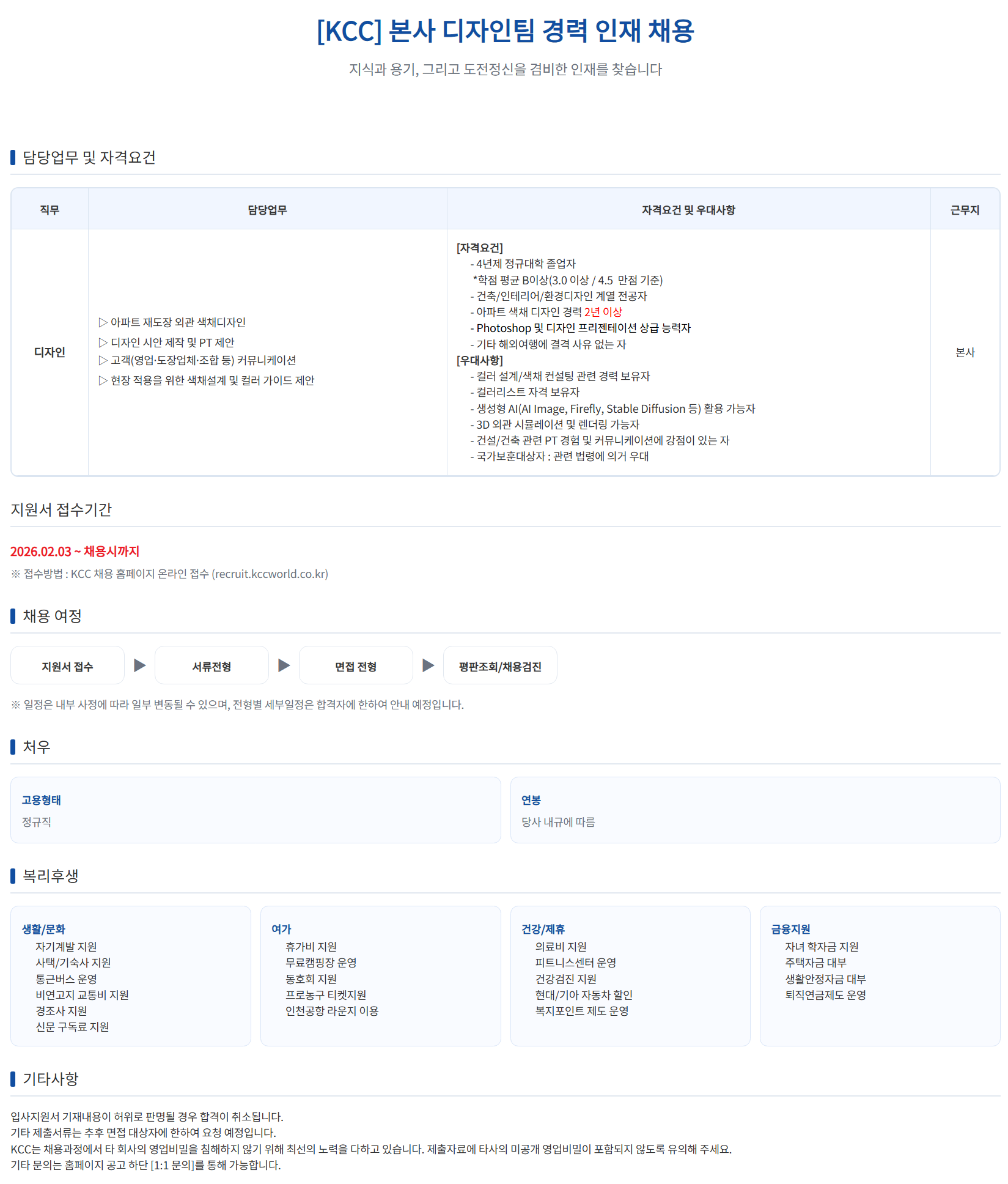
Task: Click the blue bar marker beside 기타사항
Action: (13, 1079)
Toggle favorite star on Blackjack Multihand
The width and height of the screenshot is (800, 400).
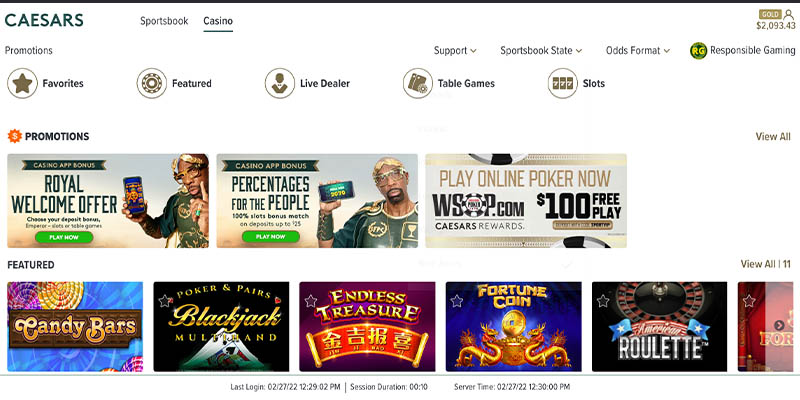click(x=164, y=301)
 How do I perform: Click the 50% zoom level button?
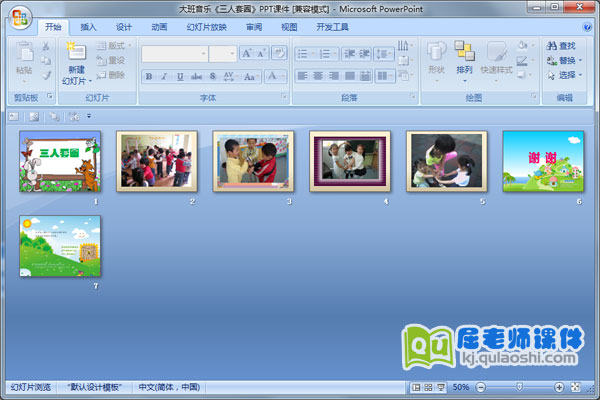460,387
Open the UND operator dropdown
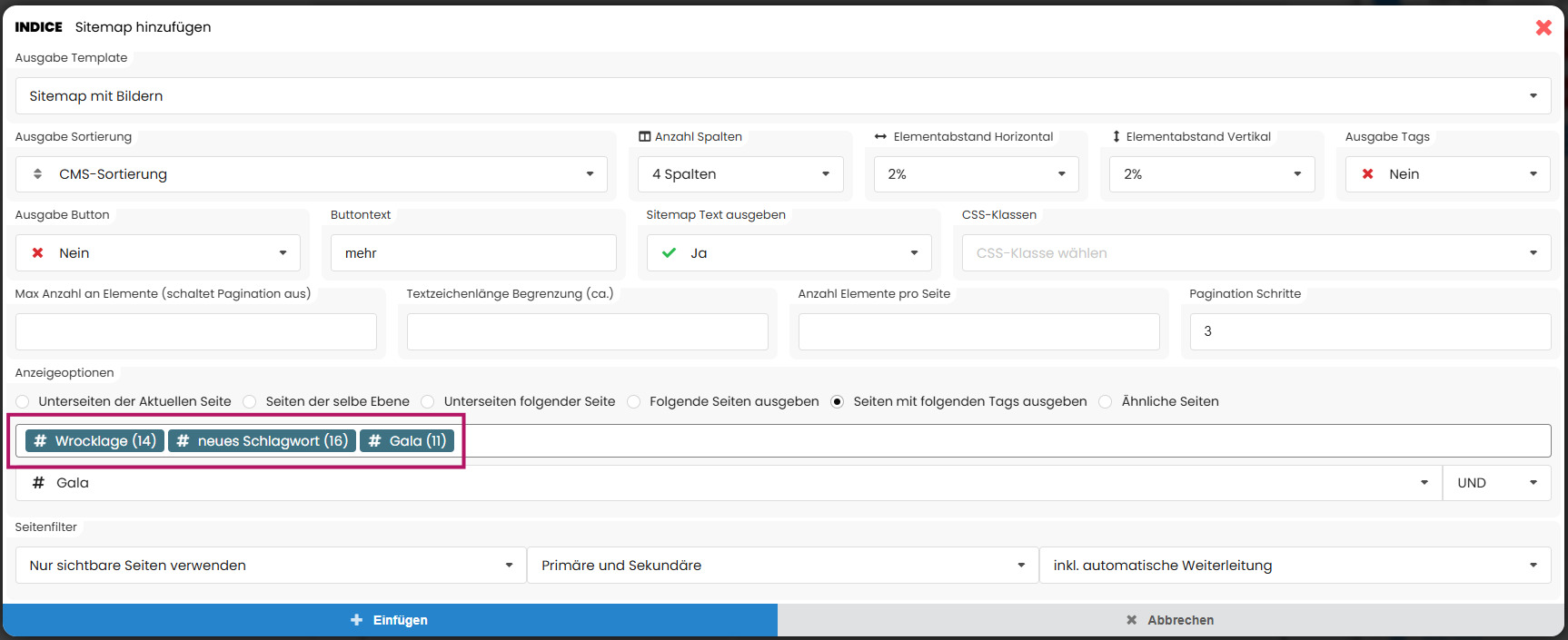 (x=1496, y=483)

What you should do: Which lines run from the one containing "Toggle favorite star on Blackjack Multihand" to the end of the entries above? Write them out exactly, leaving out every picture.

Written answer:
Toggle favorite star on Blackjack Multihand
The width and height of the screenshot is (800, 400).
click(x=164, y=301)
 How do I perform: Click the 50% zoom level button?
460,387
Open the UND operator dropdown
 (x=1496, y=483)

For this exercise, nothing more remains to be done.